Introduction
Kartagener’s syndrome (KS) is an autosomal recessive genetic disorder characterized by a triad syndrome: chronic sinusitis, bronchiectasis and situs inversus. KS results from congenital ciliary dysfunctions and has an incidence of 1 in 25,000 [1]. Congenital ciliary dysfunctions in the respiratory tract, fallopian tube and flagella of spermatozoa can cause chronic or recurrent upper respiratory diseases and infertility. Gene mutations such as DNAI1 and DNAH5 have been indicated in KS patients [2]. Therapeutic strategies in KS patients are primarily focused on the control of respiratory infection, and lung transplantation is an option for end-stage lung disease.

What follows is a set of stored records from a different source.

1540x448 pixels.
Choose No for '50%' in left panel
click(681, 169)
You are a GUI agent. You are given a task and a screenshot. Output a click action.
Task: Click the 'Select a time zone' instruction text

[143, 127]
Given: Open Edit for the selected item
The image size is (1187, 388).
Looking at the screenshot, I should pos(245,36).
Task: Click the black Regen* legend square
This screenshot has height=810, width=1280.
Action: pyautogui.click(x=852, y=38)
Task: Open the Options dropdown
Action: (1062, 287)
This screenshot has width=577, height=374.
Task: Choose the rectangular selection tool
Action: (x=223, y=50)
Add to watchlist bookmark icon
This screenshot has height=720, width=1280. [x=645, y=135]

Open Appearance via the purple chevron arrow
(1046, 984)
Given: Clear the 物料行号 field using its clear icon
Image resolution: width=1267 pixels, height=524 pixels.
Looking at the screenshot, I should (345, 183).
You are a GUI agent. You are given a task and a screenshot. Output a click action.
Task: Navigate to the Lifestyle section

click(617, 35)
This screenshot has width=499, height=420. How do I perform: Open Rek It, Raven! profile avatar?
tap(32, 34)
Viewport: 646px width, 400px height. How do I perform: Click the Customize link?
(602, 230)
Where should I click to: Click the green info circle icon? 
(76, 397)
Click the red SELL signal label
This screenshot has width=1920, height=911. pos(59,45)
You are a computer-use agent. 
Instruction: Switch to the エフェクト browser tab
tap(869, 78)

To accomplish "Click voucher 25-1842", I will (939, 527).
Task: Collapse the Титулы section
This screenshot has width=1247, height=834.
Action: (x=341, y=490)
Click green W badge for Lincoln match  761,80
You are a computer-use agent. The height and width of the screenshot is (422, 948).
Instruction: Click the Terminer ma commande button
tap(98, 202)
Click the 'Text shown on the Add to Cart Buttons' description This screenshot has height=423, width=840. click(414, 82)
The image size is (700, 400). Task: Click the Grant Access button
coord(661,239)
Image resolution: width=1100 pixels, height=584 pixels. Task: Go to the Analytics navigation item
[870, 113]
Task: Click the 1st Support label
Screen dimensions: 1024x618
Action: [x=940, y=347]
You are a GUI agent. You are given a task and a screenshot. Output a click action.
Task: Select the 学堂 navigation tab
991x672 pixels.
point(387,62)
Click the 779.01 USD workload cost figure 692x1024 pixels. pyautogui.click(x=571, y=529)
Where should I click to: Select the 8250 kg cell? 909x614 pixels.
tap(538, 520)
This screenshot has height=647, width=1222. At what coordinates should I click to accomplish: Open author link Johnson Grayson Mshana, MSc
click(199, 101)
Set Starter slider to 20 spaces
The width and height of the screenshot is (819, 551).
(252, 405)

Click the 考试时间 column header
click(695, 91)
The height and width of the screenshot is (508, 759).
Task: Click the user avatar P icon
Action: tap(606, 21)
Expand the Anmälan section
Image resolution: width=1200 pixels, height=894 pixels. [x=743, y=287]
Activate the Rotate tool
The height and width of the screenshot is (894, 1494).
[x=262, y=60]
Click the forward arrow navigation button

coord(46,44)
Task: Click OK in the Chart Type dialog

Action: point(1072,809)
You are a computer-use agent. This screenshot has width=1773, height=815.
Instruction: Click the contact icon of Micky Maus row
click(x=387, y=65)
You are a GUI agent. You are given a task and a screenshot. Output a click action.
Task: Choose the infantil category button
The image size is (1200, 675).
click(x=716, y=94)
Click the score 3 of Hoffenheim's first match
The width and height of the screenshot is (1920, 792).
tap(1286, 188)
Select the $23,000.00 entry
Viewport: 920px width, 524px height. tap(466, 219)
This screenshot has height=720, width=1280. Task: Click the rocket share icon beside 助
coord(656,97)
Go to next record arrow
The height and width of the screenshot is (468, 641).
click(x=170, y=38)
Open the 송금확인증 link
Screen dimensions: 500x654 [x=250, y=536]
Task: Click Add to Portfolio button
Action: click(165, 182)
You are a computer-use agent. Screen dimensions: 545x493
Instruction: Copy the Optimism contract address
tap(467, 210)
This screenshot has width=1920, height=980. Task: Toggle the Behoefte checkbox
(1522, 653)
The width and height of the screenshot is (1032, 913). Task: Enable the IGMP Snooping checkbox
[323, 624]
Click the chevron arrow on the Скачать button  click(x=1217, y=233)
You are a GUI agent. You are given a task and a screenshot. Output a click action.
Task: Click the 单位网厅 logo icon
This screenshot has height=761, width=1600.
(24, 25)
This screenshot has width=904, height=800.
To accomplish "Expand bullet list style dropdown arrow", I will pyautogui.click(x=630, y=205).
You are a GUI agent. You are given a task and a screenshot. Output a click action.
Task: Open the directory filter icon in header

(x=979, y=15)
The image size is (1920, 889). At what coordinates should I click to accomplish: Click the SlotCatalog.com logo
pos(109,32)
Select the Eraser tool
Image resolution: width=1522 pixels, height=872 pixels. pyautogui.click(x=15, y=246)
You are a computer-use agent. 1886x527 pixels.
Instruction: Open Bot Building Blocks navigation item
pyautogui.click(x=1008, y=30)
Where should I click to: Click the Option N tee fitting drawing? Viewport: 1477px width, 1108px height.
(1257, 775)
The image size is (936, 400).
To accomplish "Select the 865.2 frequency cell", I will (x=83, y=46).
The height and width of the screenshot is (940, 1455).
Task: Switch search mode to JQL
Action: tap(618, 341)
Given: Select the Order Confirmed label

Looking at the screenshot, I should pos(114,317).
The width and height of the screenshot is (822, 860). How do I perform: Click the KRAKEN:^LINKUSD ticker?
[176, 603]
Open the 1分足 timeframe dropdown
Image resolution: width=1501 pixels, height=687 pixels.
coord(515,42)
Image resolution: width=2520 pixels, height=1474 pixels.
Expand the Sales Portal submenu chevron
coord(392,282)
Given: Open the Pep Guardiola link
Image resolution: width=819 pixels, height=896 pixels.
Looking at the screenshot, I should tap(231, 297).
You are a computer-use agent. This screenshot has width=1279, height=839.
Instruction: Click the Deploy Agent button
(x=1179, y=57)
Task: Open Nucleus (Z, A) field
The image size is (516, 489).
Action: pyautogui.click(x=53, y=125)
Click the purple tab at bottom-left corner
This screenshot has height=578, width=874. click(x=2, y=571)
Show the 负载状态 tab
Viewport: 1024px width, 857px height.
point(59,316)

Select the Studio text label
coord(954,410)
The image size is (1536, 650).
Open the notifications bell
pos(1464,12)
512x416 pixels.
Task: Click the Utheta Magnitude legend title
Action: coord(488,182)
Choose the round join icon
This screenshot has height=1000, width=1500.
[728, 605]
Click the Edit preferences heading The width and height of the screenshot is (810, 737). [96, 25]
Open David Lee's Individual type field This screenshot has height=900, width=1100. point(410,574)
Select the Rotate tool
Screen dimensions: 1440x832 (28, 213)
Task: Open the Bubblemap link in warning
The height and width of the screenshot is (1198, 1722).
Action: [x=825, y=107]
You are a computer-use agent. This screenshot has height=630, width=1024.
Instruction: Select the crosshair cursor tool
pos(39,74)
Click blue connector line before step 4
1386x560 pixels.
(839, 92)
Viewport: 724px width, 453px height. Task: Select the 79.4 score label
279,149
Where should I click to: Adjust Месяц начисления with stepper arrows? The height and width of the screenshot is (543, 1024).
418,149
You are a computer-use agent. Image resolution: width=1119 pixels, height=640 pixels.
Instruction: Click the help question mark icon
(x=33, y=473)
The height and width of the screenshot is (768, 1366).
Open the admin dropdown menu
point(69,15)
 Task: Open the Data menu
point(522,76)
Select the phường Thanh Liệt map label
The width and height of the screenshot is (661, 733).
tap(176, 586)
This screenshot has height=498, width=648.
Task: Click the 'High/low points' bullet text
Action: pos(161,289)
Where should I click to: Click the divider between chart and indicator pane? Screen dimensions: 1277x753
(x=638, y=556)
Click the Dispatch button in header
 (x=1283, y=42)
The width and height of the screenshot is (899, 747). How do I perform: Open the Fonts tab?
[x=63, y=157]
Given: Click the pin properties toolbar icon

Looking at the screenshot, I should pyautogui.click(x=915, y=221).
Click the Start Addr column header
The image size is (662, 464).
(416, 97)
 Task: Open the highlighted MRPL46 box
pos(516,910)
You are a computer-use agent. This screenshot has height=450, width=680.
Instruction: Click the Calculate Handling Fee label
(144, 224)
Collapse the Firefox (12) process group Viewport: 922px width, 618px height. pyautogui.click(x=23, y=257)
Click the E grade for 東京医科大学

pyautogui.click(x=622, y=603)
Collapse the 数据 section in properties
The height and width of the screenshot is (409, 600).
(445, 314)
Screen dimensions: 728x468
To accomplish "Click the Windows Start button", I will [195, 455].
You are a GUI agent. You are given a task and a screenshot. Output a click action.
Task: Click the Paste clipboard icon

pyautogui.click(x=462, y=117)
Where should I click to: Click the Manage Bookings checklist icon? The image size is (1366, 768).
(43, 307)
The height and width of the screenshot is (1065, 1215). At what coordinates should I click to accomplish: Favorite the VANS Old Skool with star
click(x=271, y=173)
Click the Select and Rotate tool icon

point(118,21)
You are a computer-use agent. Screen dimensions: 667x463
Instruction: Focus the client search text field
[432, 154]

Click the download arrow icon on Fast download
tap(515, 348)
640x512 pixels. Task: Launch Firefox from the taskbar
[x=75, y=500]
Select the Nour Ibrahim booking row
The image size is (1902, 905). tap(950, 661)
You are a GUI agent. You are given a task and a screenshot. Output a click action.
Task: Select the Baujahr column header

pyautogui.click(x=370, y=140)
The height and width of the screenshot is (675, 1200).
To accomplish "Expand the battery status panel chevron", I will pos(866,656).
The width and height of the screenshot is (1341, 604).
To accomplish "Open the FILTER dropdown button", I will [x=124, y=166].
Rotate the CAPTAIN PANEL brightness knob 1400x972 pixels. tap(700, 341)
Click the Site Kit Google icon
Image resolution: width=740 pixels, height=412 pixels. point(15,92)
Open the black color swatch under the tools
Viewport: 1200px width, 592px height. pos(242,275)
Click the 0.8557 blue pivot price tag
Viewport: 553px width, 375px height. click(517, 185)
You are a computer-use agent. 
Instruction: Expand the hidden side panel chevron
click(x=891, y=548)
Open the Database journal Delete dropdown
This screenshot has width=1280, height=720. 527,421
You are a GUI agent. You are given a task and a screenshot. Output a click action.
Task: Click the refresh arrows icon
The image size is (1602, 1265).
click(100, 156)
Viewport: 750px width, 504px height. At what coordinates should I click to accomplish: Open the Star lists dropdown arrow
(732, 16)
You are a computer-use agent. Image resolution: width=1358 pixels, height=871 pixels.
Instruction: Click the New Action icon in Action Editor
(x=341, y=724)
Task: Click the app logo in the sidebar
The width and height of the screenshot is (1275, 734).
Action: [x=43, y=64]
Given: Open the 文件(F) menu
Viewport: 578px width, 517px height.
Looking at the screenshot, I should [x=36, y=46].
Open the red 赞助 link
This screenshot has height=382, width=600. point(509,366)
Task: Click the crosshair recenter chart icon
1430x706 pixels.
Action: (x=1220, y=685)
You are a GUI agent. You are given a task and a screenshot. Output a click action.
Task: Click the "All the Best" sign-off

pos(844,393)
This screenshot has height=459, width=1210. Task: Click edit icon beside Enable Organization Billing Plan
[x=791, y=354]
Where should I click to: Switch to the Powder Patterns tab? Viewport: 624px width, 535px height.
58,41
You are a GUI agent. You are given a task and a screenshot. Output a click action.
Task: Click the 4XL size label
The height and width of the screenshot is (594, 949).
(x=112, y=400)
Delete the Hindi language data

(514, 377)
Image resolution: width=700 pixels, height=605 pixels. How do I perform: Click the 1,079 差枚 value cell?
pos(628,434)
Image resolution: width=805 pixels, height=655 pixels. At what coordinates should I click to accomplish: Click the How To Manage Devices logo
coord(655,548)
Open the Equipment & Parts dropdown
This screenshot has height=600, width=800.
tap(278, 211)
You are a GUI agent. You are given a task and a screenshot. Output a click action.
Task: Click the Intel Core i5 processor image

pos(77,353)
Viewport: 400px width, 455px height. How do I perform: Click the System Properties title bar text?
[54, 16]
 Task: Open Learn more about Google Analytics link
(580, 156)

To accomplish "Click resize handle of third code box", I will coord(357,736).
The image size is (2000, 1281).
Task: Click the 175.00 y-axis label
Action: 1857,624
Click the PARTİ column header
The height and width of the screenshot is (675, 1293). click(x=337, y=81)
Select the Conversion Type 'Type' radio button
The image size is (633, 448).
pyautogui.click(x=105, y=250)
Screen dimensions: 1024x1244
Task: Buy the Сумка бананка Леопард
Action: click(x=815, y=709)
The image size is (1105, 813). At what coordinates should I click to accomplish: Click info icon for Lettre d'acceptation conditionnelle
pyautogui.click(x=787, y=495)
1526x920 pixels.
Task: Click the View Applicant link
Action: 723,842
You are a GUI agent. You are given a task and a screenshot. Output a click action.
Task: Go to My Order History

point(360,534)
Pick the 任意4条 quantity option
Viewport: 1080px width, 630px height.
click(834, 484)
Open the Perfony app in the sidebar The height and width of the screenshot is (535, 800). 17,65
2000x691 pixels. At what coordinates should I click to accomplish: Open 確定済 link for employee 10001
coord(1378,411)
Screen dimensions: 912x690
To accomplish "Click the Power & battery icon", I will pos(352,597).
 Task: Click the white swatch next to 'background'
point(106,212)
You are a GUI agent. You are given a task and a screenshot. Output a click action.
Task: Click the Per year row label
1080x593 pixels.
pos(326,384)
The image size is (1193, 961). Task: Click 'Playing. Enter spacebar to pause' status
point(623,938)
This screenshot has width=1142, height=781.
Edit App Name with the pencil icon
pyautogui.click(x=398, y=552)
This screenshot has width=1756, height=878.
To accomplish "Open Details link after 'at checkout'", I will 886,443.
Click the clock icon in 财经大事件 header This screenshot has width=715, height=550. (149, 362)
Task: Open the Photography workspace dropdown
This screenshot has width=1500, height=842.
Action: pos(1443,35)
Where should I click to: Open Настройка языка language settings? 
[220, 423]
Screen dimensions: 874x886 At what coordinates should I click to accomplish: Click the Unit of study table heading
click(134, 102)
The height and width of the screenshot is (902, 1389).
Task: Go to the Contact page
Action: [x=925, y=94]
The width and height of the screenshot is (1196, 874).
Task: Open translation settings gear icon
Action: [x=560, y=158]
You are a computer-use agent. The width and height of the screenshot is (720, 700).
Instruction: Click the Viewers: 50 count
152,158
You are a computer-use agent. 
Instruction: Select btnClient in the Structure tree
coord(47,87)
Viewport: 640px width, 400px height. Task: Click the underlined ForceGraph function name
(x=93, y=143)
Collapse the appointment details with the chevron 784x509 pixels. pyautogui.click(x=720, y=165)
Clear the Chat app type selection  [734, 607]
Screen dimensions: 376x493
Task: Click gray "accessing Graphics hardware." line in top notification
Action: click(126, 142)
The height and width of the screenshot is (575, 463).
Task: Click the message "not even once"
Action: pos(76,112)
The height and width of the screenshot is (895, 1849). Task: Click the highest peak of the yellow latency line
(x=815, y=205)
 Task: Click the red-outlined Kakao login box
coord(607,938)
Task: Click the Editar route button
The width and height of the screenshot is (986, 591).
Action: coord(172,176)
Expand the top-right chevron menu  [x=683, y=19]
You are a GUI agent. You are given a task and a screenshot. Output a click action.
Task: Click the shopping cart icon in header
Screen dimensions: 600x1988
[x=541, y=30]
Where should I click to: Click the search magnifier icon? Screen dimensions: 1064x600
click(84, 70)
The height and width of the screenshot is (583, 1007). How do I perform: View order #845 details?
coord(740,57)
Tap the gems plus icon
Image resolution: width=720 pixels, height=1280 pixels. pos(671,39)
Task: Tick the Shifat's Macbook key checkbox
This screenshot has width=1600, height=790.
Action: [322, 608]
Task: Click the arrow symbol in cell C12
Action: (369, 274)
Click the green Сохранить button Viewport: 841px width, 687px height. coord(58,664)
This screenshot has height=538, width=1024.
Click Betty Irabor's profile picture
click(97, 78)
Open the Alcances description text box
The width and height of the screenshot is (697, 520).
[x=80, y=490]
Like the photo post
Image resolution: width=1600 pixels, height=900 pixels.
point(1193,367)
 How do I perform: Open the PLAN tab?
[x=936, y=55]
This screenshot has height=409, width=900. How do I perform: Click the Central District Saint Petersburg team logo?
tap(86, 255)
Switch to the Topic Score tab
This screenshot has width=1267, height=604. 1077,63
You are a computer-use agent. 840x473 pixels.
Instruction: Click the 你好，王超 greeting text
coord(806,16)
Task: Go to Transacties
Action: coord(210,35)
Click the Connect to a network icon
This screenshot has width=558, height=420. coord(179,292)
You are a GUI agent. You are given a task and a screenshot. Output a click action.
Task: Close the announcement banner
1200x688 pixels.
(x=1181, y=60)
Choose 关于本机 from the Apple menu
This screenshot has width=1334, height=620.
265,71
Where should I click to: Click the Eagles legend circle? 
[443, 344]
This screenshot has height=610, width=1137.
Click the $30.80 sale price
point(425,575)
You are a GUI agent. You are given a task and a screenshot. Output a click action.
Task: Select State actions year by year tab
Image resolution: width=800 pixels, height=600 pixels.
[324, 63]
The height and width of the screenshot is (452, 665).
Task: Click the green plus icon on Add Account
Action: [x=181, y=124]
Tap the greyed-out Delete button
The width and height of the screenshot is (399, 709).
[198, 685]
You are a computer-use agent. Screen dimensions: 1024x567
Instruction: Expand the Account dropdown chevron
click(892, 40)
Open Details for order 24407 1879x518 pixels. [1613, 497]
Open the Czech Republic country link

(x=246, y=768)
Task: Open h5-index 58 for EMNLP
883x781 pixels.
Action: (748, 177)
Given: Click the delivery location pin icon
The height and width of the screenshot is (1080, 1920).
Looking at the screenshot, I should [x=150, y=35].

Females with KS are not necessarily infertile, although males with KS are infertile due to abnormal sperm motility [1]. Previous reports have presented courses of pregnancies in females with KS without aggravation of the lung disease after natural conception [3] as well as in vitro fertilization and embryo transfer (IVF-ET) [4, 5]. Regarding pregnancy following lung transplantation, careful management is essential for contraception, timing of conception, maintenance of immunosuppression, adverse perinatal complications and risk of breastfeeding by neonatal exposure to immunosuppressants [6].
In this report, we describe a case of successful pregnancy in a patient with KS with DNAH5 mutations who had been offered an indication for lung transplantation before conception, despite aggravation of the lung disease during pregnancy, by a multidisciplinary approach.